Le plan d’action de Sherbrooke, ville en santé, visant à lutter contre les impacts graves de l’alcool chez les jeunes sera prêt en avril.

Un plan pour éviter les abus d'alcool chez les jeunes

Le plan d’action de Sherbrooke, ville en santé, visant à lutter contre les impacts graves de l’alcool chez les jeunes sera prêt en avril. L’organisme, qui regroupe notamment différents établissements du milieu de l’éducation, veut notamment cibler des périodes charnières dans l’année afin d’intervenir auprès des jeunes.

Ce sont les conclusions de l’étude du Dr Cyr et de ses collègues qui guideront les pistes d’action mises en place. L’enquête, dévoilée l’automne dernier, montrait qu’une consultation pour une urgence médicale liée à l’alcool chez les 12 à 24 ans était survenue tous les deux jours. Quelque 25 % « ont été admis au triage avec un niveau de priorité 1 ou 2, indiquant que leur vie était en danger » et 57 % présentaient des complications comme un coma, des lésions à la tête ou de l’hypothermie.

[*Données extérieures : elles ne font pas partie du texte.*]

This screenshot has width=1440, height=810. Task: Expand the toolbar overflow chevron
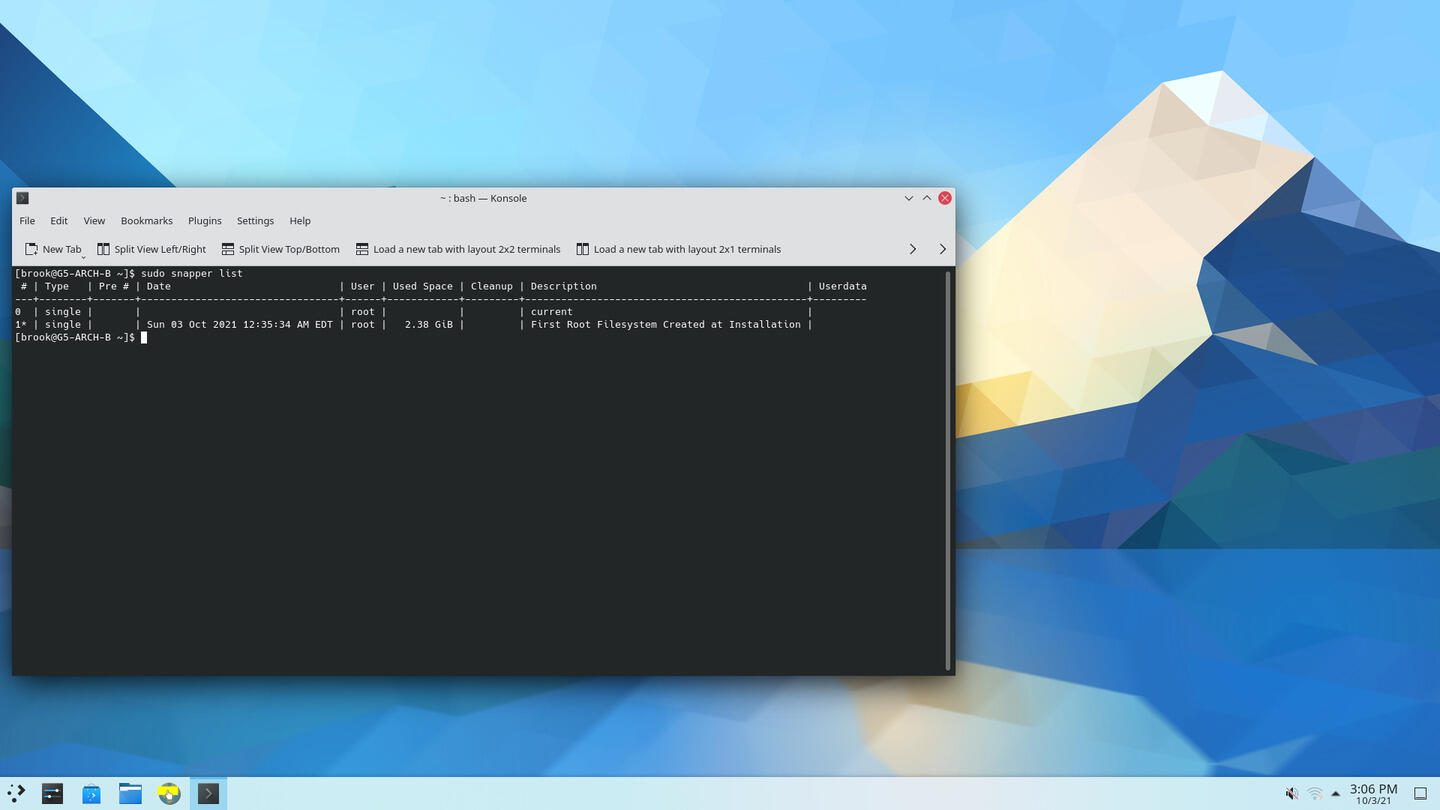point(912,249)
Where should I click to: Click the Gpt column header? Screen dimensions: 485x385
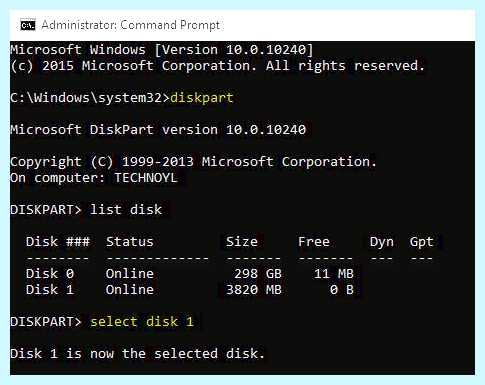pyautogui.click(x=422, y=242)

L’organisme se basera également sur le plus récent avis de l’Institut national de santé publique du Québec (INSPQ), auquel le Dr Cyr a participé.

« Les cas d’intoxications aiguës chez les jeunes surviennent de façon prépondérante à certains moments de l’année. Il y a lieu de renforcer les mesures de prévention autour des bals de fin d’études et de la Fête nationale, ainsi qu’au moment de la rentrée scolaire dans les cégeps et les universités », pouvait-on lire dans cet avis.

Sherbrooke ville en santé et ses partenaires (dont la Santé publique de l’Estrie), veut notamment se pencher sur ces moments plus problématiques pour intervenir. « L’Halloween est vraiment une date où il y avait plus d’hospitalisations. Il faut concerter nos efforts à certains moments clés », commente la directrice générale de l’organisme, Caroline Proulx.

Des mesures sont déjà en place pour la fin de l’année, rappelle-t-elle.

Vers la fin des classes, au moment des bals de finissants, les policiers circulent dans les classes des écoles secondaires. Les infirmières scolaires sont aussi mises à profit.

Mme Proulx note que les partenaires souhaitent aussi renforcer leur cohésion. « Des actions menées sur un campus pourraient être reprises dans le milieu municipal. »

Des sous-comités plancheront sur les différentes orientations. Les intervenants dans ce projet souhaitent aussi contrer la banalisation de la consommation d’alcool, qui peut avoir des conséquences très graves.

Une des mesures visera à soutenir les parents et leur suggérer des façons d’aborder ce thème avec leurs enfants.

Rappelons que la mort de l’adolescente Athéna Gervais a ramené les dangers de l’alcool à l’avant-plan. À la suite du décès de l’élève de 14 ans, le gouvernement du Québec a annoncé qu’il interdirait la vente de boissons sucrées et alcoolisées dans les dépanneurs.

« Le but, ce n’est pas d’interdire de boire. Si on est pour boire avec nos amis, comment peut-on avoir une belle soirée jusqu’à la fin? Éviter les boissons à forte teneur en alcool, ça fait partie des moyens pour que la soirée soit agréable jusqu’au bout. »

Y aura-t-il spécifiquement une mesure sur les boissons sucrées alcoolisées?

« L’angle sur lequel on l’a pris, c’est sur les sortes d’alcool à forte teneur en alcool », répond Mme Proulx. L’étude du Dr Cyr et de ses collègues montrait d’ailleurs à ce sujet que 75 % des jeunes avaient bu des boissons à forte teneur en alcool. Les intervenants regardent aussi les façons d’améliorer les suivis à la suite d’une hospitalisation en cas d’intoxication à l’alcool.

« On va essayer de collaborer davantage avec les tenanciers pour voir ce qu’ils peuvent mettre en œuvre », commente aussi Mme Proulx.

Des initiatives existent déjà, comme CoDebar, où une consommation sans alcool est offerte aux conducteurs désignés.